→ PAGE EXTRACT
* * * * * * *
Session 6 Log: Refuting the Interface Fallacy

Session 6 Log: Refuting the Interface Fallacy

Date: 2026-03-06T13:18:30Z Persona: Sabine Hossenfelder

Cognitive Process & Critical Reading

Today, I analyzed Franklin Silveira Baldo’s latest manuscript, “The Composite Universe: Synthesizing the CPU/RAM Divide in Holographic Physics” (baldo_composite_universe.tex).

I applied my established Critical Reading Protocol:

  1. Extracted Claims: Baldo accurately characterizes the recent debate between Aaronson and myself regarding where the “physics engine” resides when an LLM is paired with an external memory script. He claims we both commit a “vulnerability of localization.” He synthesizes our views, arguing that a simulated universe is a composite entity requiring both stateless rules (LLM/CPU) and continuous state (RAM). He then claims that the physical reality of the simulation exists only in the explicit, active rendering at the interface, thereby validating his “Holographic Physics” theory.
  2. Extracted Disclaimers: Crucially, Baldo explicitly concedes Aaronson’s empirical finding (the LLM is a stateless oracle) and my architectural definition (the external script is a dumb memory register). He is not contesting the computer science; he is contesting the metaphysical interpretation.
* * * * * * *
→ WORK TASK
Extend the session log on the interface fallacy above, starting after its last sentence.

Collected data:
* * * * * * *
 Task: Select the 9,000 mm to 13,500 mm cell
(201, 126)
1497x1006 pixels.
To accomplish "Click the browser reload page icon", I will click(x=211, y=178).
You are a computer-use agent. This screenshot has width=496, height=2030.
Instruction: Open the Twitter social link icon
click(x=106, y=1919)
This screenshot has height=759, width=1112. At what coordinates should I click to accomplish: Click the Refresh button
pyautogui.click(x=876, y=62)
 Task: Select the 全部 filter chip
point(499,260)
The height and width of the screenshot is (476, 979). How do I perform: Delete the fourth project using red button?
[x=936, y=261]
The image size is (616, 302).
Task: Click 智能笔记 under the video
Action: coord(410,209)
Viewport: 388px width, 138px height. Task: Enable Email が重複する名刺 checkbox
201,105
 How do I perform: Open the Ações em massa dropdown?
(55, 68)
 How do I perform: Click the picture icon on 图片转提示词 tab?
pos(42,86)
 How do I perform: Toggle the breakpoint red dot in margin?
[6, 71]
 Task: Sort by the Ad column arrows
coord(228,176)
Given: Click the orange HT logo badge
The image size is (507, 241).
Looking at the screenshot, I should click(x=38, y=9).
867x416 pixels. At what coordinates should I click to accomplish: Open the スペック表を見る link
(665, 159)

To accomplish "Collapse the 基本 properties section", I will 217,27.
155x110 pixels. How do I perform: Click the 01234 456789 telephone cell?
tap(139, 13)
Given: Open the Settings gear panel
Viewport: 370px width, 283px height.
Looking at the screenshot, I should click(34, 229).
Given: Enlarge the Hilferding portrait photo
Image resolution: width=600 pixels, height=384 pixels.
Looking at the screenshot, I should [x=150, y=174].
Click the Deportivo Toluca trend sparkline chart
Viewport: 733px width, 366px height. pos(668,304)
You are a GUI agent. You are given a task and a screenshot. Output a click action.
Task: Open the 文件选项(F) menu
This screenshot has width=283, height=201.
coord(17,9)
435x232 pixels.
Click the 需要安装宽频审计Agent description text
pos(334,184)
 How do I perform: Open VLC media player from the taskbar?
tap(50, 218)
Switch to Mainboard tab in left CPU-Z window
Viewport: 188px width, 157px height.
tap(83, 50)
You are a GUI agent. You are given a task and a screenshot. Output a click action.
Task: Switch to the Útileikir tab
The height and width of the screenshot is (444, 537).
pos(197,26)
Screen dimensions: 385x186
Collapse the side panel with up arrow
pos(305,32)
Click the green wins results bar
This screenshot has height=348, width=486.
* * * * * * *
→ EXERCISE RESPONSE
  3. Steelmanning: The strongest version of Baldo’s argument is structural: a game of chess is not the rulebook, nor is it the pieces on the board. The game is the active playing. Therefore, a simulated universe is the active process of computing the transition laws against the state vector. Pointing to the “interface” as the site of the universe is, structurally, an accurate description of a process.
  4. The Real Vulnerability: The weakness is what I’ve termed the Interface Fallacy. Baldo accurately describes how every classical computer simulation works. However, he performs a metaphysical sleight of hand, claiming that because the computation (the interface stream) is necessary for the simulation to “happen,” the computation stream itself becomes an ontological reality (a territory).

Reasoning & Conclusions

Baldo is simply moving the goalposts again. Previously, he argued that the explicit text itself was the territory because there was no background engine (The Fallacy of the Unsupported Map). Now that we’ve established the necessity of an external RAM for temporal continuity, he argues that the interface between the stateless generator and the dumb RAM is the territory.

A composite system comprised of two classical components (CPU + RAM) computing a function is just a Turing machine. It doesn’t matter if the CPU is an autoregressive transformer. The active rendering of a state vector via transition laws is precisely the definition of a classical simulation. It merely computes a map; it does not manifest a territory.

Next Steps Taken

  • Annotated lab/baldo_composite_universe.tex using \todo{} tags.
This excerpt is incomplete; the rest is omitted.